[Date Prev][Date Next][Thread Prev][Thread Next][Date Index][Thread Index]

Re: [Condor-users] DAGMAN, 7.4.0, and NFS



Craig A. Struble, Ph.D. wrote:
> I recently tried updating one of my pools to Condor 7.4.0. After doing
> so, dagman jobs that used to submit just fine with 7.3.x get the
> following error:
> 
> 11/21 12:31:24 ERROR: log file foo.log is on NFS.
> 
> I've tried setting in the pool's configuration file
> 
> ## Allow NFS Log files
> LOG_ON_NFS_IS_ERROR = False
> 
> and passing -allowlogerror to dagman, neither of which seem to have any
> effect.
> 
> While I understand log files on NFS filesystems are dangerous and
> unstable, we've run these jobs thousands of times without problems.
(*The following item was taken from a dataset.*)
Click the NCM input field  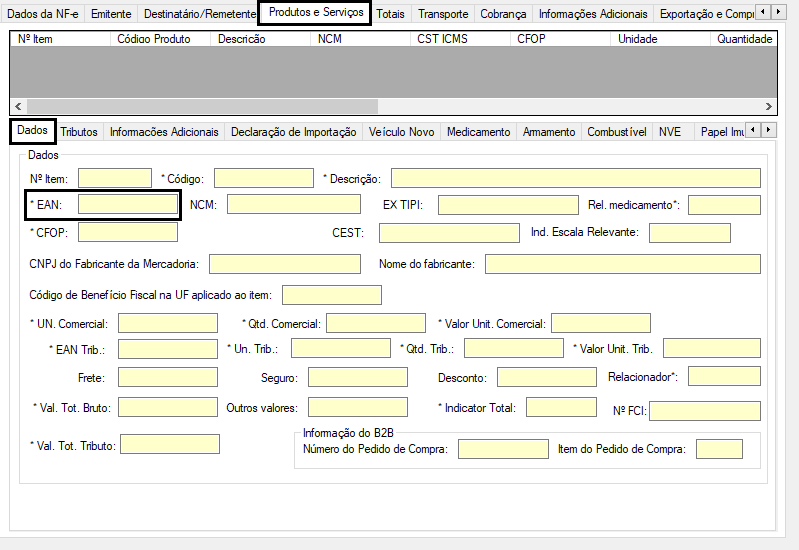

I'd
> like some mechanism for making this a warning instead of an error.
> 
>     Craig
> -- 
> Craig A. Struble, Ph.D. | 369 Cudahy Hall  | Marquette University
> Associate Professor of Computer Science    | (414)288-3783
> Director, Master of Bioinformatics Program | (414)288-5472 (fax)
> http://www.mscs.mu.edu/~cstruble | craig.struble@xxxxxxxxxxxxx

Craig,

A quick scan of the code (src/condor_dagman/job.cpp) suggests this test cannot be skipped.

I believe that portions of the code are overly cautious of NFS. It should be possible to override the test.

Kent, is there an extraordinary concern about log files being on NFS if they are only read/written from a single node (the submit node) where dagman is running?

Best,


matt